Many investors, however, are likely to focus on the short term this week.

The government’s recent report of paltry average job gains of 80,000 the past two months squashed any chance of a rate increase at the two-day meeting that ends Wednesday. A bump was already in doubt ahead of the British referendum June 23 on whether to withdraw from the European Union because a “yes” vote likely would renew market turbulence. In a speech last week, Fed Chair Janet Yellen largely confirmed that a June move was no longer on the table, calling the jobs data “concerning.”

But she added that she didn’t place too much stock in a single report and portrayed a generally improving labor market that added an average 230,000 jobs a month last year and boasts an unemployment rate below 5%.

As a result, some economists say a July rate hike is still a possibility, if a remote one. Fed fund futures indicate the odds of an increase are 2% next week and 21% in July. Fed policymakers, analysts say, likely want to see two solid employment reports before lifting rates to ensure the labor market is back on track. Still, fresh data early next month that reveal strong job gains in June and big upward revisions in May could prod the Fed to act at a late-July meeting if the U.K. votes to remain in  the EU, says Richard Moody, chief economist of Regions Financial.

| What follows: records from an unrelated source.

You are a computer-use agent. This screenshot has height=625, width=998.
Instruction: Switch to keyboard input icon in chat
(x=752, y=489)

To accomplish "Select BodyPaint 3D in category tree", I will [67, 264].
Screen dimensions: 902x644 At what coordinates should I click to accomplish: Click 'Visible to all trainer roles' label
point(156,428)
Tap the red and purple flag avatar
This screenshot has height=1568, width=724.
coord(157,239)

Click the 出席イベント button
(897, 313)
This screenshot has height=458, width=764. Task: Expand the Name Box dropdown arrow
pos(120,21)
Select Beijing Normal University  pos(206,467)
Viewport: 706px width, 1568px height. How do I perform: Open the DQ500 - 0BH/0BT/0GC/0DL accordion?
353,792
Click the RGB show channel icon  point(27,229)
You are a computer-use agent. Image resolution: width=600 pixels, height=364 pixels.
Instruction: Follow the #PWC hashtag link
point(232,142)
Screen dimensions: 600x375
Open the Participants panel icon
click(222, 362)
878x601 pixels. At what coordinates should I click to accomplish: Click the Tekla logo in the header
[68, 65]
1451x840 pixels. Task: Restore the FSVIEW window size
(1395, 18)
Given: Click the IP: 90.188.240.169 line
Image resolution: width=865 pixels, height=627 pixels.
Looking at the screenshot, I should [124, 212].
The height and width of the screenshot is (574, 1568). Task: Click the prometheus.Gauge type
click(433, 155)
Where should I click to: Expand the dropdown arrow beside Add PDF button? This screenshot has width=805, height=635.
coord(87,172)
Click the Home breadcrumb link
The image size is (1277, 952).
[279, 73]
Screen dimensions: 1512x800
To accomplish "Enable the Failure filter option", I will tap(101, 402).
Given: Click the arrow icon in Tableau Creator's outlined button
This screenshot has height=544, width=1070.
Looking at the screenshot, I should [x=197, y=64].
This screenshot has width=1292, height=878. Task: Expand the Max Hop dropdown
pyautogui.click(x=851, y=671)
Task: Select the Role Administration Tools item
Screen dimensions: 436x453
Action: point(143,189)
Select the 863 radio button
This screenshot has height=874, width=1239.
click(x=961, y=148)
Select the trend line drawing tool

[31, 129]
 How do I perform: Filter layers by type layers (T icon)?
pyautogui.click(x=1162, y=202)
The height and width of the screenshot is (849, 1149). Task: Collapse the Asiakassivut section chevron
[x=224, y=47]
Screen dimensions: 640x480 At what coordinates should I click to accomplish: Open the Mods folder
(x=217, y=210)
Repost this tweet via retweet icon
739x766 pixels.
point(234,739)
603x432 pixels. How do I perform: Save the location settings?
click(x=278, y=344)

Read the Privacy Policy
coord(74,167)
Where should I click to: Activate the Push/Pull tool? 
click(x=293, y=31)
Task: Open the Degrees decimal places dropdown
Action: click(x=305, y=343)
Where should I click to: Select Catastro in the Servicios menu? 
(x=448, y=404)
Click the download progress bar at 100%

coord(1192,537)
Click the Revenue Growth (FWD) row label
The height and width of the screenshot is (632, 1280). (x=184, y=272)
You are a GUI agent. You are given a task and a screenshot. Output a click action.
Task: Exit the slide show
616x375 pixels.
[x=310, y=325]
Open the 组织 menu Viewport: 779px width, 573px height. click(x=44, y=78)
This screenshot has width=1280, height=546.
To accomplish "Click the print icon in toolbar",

Yet after the unnerving jobs report, don’t expect the Fed’s statement or Yellen’s news conference to provide clear signals about July other than to reiterate that officials still expect to lift rates gradually over time.

“They want to keep their options open,” Moody says. ”I don’t think they want to touch the timing aspect.”

Feeble first-quarter economic growth will force the Fed to shave its economic growth estimate for 2016 to 1.9% from 2.2%, Morgan Stanley estimates. But with the economy accelerating in the current quarter and monthly job growth expected to return close to 200,000, many economists expect the Fed to continue to forecast two rate increases this year, probably in September and December.

The bigger picture, however, is generating some angst. In recent speeches, Yellen and other Fed policymakers have lamented anemic productivity growth, or output per labor hour, and the mild uptick in wage growth despite the low unemployment rate.

“There is a case that the ’17, ’18 and longer run growth projections could get nudged down,” says economist Michael Feroli of JPMorgan Chase.

Morgan Stanley expects all those forecasts to be lowered to 1.9% from 2%. And it anticipates policymakers will project just three rate hikes in 2017 and 2018.